### Passage provided
------------------------------------------------------------------------

Cubase MIDI Mixer (Part 1)
Few Cubase users take full advantage of its powerful MIDI Mixer module — daunted by its apparent complexity, they pass up the chance to exploit a powerful and flexible MIDI control tool. Ofir Gal presents a practical 2-part guide to customising and using the MIDI Mixer.
Every Cubase user knows that among the modules included with the basic program is one called the MIDI Mixer, but many are baffled by the apparent complexity of this page. This is a shame, because the MIDI Mixer can be a highly creative tool, allowing you to expand the sonic range of your music. I will try to showhere how the MIDI Mixer works and, furthermore, how you can create your own customised mixer maps and use them as an integral part of your music. All examples relate to the ST version, but should be easily adapted to work on the Mac version as well as the PC Windows version.
The idea behind the MIDI Mixer is simple enough — it allows the user to create screen objects of various shapes and sizes which can be used to send out almost any MIDI message to any MIDI device. Why would you need or even want to send custom MIDI messages to your synthesizer or sampler? Because, in addition to notes, pitch bend, aftertouch and modulation, there are many more ways to affect the sounds your synths are capable of generating, adding complexity and richness to the timbres you use. Ultimately, this means that your music can be more expressive. With many synthesizers, for example, it is possible to change the filter setting in real time, so you can modulate filter cutoff and resonance in real time using system exclusive messages. Another possible use is with mixing desks that support MIDI muting; a map can be created to control all muting, with the benefits of on-screen mute buttons and proper event chase. Cubase (v3) will allow you to have up to eight mixer maps in memory and many more on disk, each one with up to 128 objects, so you can create a map for each of your MIDI devices. The MIDI Mixer can also be used to reset your whole setup to some pre-defined configuration. I use it to set all my synths to maximum volume, centre pan, memory protect off, omni off, local off, and so on, at the beginning of a programming session. With the introduction of General MIDI, even more parameters are now easily accessible with the MIDI mixer. Effects units like the Quadraverb or the Eventide Harmoniser can also be controlled with the mixer, allowing you to change reverb time or any other parameter half-way through a song. When an object is moved with the mouse, its corresponding MIDI message is sent to the synth and takes effect immediately. You can record object movements in a Cubase song, and each time the song is played, the same MIDI events will be sent to your synths, changing parameters on the fly.

------------------------------------------------------------------------

### Provided information
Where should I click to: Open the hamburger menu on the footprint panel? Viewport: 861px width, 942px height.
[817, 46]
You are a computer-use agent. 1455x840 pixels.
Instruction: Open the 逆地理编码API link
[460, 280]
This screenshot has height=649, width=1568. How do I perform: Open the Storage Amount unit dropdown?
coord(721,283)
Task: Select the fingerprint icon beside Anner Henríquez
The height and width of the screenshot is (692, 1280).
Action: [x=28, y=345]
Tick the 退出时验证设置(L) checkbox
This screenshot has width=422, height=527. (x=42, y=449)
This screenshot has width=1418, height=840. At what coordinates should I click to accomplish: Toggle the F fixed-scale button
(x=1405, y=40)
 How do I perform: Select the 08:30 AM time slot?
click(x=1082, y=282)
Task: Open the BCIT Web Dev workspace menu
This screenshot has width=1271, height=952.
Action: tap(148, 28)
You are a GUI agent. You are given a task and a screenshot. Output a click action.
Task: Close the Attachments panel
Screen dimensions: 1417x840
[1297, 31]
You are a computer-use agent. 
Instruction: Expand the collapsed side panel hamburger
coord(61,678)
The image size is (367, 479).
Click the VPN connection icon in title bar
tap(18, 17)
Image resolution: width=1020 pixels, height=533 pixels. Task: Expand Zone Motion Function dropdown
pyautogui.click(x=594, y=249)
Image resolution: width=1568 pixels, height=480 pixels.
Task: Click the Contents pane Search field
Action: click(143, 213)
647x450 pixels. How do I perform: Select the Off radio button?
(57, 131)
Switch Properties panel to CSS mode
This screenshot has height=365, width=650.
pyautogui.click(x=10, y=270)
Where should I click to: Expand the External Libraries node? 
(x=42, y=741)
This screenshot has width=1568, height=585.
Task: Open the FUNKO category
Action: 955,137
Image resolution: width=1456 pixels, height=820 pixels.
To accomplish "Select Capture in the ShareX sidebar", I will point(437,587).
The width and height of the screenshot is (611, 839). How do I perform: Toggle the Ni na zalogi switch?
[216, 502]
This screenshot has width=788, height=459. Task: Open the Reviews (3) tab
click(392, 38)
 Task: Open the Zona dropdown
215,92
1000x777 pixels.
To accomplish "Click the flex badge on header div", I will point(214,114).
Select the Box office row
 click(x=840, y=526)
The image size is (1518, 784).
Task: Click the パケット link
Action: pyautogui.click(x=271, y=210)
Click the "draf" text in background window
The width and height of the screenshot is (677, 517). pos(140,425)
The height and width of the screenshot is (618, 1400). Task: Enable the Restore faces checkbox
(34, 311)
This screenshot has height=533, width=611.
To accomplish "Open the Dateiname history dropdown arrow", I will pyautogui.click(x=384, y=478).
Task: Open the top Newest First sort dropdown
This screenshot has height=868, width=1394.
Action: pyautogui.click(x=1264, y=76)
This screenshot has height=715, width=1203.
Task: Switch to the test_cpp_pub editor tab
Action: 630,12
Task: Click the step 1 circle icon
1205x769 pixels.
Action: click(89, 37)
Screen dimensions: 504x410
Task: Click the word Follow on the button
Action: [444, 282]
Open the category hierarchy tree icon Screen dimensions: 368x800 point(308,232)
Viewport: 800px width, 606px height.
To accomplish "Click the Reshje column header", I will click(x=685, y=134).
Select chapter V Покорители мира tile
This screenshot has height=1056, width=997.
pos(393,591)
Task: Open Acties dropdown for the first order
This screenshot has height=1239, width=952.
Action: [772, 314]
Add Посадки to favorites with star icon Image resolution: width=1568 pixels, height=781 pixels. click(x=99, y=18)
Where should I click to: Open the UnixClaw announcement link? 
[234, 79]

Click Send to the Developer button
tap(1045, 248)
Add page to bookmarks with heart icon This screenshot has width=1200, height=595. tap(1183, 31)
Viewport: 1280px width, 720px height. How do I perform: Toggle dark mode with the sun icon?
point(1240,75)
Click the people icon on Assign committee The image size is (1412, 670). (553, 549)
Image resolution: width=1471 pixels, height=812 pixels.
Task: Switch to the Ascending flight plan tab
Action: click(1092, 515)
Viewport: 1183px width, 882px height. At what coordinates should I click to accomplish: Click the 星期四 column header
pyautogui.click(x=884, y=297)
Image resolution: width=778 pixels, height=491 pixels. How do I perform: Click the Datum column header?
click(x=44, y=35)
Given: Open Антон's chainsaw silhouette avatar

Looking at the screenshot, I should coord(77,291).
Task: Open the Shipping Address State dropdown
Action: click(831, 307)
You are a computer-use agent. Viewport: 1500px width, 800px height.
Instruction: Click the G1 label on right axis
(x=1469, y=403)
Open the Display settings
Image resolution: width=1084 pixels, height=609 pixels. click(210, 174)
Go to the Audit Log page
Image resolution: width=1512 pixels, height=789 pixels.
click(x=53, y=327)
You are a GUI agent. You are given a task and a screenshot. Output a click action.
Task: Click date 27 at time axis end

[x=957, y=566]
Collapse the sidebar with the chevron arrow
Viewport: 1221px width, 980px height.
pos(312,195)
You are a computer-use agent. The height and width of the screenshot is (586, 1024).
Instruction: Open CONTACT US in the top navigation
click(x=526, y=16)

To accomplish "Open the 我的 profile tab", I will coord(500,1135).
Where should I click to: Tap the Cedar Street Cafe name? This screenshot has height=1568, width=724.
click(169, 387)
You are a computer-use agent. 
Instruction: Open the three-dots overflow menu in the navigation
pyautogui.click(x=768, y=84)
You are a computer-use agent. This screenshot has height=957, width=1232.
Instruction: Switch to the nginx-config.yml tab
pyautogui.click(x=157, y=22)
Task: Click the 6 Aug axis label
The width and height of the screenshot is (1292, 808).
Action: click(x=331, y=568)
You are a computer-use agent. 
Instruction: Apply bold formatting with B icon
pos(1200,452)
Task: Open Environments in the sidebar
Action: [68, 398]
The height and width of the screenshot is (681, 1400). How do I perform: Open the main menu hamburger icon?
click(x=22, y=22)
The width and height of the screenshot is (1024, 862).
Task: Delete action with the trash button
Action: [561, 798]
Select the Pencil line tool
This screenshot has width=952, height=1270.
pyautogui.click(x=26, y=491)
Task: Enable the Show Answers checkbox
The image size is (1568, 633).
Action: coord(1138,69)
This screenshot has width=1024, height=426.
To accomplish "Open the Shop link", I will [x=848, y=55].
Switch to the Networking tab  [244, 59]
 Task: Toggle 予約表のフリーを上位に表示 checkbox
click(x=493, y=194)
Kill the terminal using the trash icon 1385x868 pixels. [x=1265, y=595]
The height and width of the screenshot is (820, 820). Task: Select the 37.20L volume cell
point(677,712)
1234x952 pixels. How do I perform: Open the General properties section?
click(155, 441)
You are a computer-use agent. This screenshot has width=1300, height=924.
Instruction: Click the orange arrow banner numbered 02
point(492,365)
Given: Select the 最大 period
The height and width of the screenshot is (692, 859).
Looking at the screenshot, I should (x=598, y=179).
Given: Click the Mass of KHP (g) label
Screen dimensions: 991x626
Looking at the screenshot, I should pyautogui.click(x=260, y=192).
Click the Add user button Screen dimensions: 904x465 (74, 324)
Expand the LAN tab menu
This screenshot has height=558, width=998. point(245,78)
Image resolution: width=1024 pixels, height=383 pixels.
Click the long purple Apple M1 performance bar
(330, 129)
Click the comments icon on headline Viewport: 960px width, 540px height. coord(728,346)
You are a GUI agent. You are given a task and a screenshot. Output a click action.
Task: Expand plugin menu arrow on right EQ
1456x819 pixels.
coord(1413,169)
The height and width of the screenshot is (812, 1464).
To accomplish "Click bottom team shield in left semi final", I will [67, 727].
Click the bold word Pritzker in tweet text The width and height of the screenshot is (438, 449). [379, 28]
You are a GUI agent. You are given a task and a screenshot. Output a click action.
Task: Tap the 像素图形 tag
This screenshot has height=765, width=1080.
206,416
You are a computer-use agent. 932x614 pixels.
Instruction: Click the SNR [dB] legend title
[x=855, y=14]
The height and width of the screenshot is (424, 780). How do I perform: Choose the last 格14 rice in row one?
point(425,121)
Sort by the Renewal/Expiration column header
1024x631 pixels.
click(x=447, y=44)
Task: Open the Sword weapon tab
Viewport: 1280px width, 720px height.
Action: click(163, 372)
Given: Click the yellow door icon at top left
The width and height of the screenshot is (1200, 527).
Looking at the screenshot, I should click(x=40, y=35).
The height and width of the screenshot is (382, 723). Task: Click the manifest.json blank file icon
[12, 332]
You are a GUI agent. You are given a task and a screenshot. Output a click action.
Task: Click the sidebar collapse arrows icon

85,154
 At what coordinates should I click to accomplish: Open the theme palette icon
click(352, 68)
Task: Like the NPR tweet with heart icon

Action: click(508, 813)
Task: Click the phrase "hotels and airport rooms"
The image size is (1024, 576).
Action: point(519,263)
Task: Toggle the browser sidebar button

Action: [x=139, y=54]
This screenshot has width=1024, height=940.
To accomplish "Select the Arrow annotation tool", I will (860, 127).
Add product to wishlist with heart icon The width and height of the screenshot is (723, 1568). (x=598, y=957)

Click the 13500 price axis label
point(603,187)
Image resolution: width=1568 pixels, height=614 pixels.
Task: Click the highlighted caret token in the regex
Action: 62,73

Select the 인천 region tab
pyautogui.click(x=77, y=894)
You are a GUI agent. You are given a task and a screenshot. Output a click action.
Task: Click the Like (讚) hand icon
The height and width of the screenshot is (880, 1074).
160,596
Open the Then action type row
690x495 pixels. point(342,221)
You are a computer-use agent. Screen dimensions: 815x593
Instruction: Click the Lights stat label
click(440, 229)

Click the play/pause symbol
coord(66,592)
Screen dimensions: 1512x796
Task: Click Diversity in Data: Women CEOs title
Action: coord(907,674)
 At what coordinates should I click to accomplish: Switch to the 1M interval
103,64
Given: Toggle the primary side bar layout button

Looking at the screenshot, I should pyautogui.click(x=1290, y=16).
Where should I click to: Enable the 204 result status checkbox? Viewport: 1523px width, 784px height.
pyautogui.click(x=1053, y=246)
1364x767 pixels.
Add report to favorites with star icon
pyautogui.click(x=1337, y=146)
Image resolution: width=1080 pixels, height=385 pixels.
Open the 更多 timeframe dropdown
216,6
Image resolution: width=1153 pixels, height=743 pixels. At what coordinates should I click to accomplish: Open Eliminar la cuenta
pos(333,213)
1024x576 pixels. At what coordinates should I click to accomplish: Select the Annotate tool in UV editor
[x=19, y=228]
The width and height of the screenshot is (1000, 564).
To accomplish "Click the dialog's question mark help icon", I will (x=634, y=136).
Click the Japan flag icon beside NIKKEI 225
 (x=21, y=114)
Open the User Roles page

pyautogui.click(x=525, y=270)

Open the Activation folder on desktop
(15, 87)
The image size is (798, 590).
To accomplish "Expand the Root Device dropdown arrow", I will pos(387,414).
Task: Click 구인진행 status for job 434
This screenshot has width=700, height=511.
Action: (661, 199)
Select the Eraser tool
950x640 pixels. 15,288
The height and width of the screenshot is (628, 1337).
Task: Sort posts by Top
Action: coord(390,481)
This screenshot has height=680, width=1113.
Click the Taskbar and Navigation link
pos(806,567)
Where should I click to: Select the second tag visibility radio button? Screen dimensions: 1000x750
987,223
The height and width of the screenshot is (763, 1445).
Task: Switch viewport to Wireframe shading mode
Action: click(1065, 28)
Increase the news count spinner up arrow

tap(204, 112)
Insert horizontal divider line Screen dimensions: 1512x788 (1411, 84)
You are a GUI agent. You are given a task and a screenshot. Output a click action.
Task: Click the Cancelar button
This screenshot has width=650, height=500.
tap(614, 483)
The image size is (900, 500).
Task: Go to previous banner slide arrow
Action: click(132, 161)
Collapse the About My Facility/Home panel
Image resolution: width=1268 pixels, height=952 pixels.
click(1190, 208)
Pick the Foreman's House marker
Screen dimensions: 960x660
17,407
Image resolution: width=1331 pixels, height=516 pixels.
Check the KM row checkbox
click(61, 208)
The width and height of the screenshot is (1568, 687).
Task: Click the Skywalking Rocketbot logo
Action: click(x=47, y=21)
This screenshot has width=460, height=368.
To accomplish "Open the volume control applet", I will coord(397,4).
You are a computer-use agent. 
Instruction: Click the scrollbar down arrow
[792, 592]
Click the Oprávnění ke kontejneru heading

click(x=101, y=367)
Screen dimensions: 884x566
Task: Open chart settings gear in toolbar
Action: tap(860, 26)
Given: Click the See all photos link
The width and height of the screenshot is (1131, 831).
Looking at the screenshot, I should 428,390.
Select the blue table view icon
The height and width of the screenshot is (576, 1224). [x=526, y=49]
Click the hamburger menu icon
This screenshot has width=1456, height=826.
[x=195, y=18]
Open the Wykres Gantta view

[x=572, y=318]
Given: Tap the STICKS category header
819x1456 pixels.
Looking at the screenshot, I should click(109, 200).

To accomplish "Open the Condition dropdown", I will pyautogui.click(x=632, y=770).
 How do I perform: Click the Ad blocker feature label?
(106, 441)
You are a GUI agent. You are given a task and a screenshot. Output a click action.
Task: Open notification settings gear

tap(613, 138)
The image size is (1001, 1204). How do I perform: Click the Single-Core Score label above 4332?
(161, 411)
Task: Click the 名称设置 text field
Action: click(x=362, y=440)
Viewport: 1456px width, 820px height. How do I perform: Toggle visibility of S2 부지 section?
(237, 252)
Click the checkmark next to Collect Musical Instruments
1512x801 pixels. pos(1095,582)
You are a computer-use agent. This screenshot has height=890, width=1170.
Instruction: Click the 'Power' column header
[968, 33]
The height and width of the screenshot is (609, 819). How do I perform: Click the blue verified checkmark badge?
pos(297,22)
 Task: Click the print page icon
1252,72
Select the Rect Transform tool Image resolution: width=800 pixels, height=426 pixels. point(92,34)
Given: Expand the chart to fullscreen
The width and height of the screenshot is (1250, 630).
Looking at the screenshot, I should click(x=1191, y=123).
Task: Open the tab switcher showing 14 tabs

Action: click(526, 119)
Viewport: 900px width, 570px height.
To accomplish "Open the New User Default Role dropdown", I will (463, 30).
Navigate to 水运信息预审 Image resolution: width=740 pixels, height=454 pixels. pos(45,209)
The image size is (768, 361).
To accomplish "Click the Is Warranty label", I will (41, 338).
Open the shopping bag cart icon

------------------------------------------------------------------------

### What to produce
Can you give the Cubase MIDI Mixer guide again, starting with "Every Cubase user" and going on through "PC Windows version.", with "MIDI Mixer" swapped out for "MIDI Console"?

### Result
Every Cubase user knows that among the modules included with the basic program is one called the MIDI Console, but many are baffled by the apparent complexity of this page. This is a shame, because the MIDI Console can be a highly creative tool, allowing you to expand the sonic range of your music. I will try to showhere how the MIDI Console works and, furthermore, how you can create your own customised mixer maps and use them as an integral part of your music. All examples relate to the ST version, but should be easily adapted to work on the Mac version as well as the PC Windows version.